In this guide: - Export formats (CSV, Cypher, JSON) - Output directory structure - Format-specific options - Export best practices - Integration scenarios
Export Formats¶
Quick Comparison¶
| Format | Best For | File Type | Use Case |
|---|---|---|---|
| CSV | Analysis, spreadsheets | .csv |
Data analysis, Excel |
| Cypher | Neo4j import | .cypher |
Graph database import |
| JSON | APIs, processing | .json |
Programmatic access |
CSV Export¶
What is CSV Export?¶
CSV export creates separate CSV files for nodes and edges, making it easy to analyze data in spreadsheets or import into databases.
Configuration¶
from docling_graph import run_pipeline, PipelineConfig
config = PipelineConfig(
source="document.pdf",
template="templates.BillingDocument",
export_format="csv" # CSV export (default)
)
Output Structure¶
outputs/
├── nodes.csv # All nodes
├── edges.csv # All edges
├── graph_stats.json # Graph statistics
└── visualization.html # Interactive visualization
CSV Files Format¶
nodes.csv¶
node_id,node_type,properties
invoice_001,Invoice,"{""document_no"": ""INV-001"", ""total"": 1000}"
org_acme,Organization,"{""name"": ""Acme Corp""}"
addr_123,Address,"{""street"": ""123 Main St"", ""city"": ""Paris""}"
edges.csv¶
When to Use CSV¶
✅ Use CSV when: - Analyzing data in Excel/spreadsheets - Importing into SQL databases - Need human-readable format - Performing data analysis - Creating reports
❌ Don't use CSV when: - Need direct Neo4j import - Want programmatic access - Require nested structures - Need type preservation
Cypher Export¶
What is Cypher Export?¶
Cypher export creates Cypher statements for direct import into Neo4j graph databases.
Configuration¶
from docling_graph import run_pipeline, PipelineConfig
config = PipelineConfig(
source="document.pdf",
template="templates.BillingDocument",
export_format="cypher" # Cypher export
)
Output Structure¶
outputs/
├── graph.cypher # Cypher statements
├── graph_stats.json # Graph statistics
└── visualization.html # Interactive visualization
Cypher File Format¶
// Create nodes
CREATE (:BillingDocument {document_no: "INV-001", total: 1000, node_id: "invoice_001"})

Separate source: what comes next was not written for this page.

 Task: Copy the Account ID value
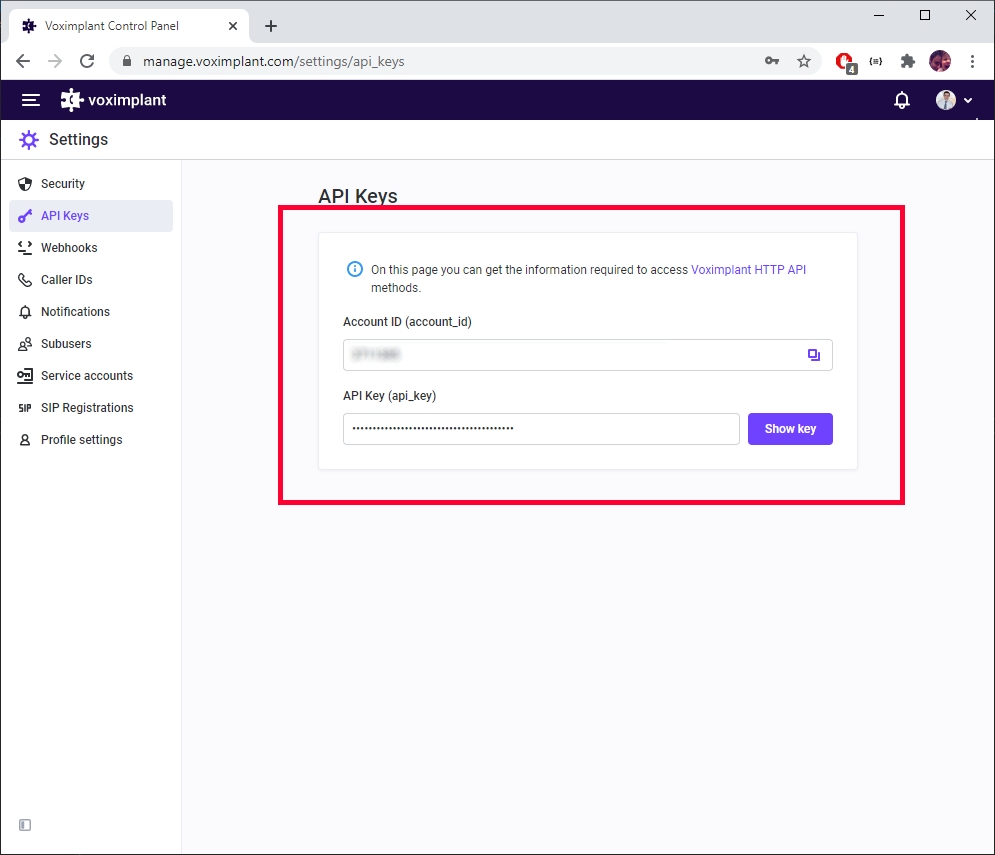tap(814, 355)

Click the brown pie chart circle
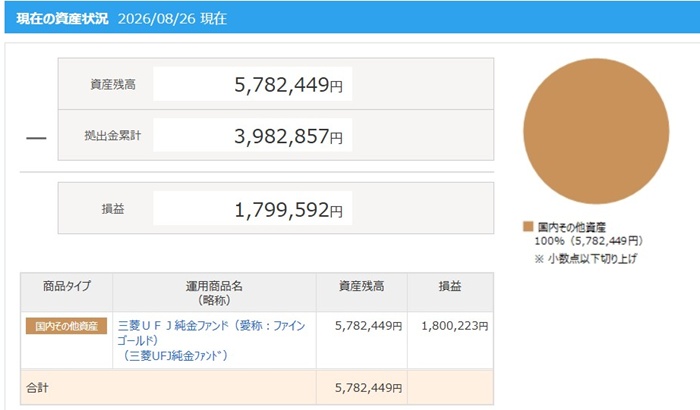tap(596, 131)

CREATE (:Organization {name: "Acme Corp", node_id: "org_acme"})
CREATE (:Address {street: "123 Main St", city: "Paris", node_id: "addr_123"})
// Create relationships
MATCH (a {node_id: "invoice_001"}), (b {node_id: "org_acme"})
CREATE (a)-[:ISSUED_BY]->(b)
MATCH (a {node_id: "org_acme"}), (b {node_id: "addr_123"})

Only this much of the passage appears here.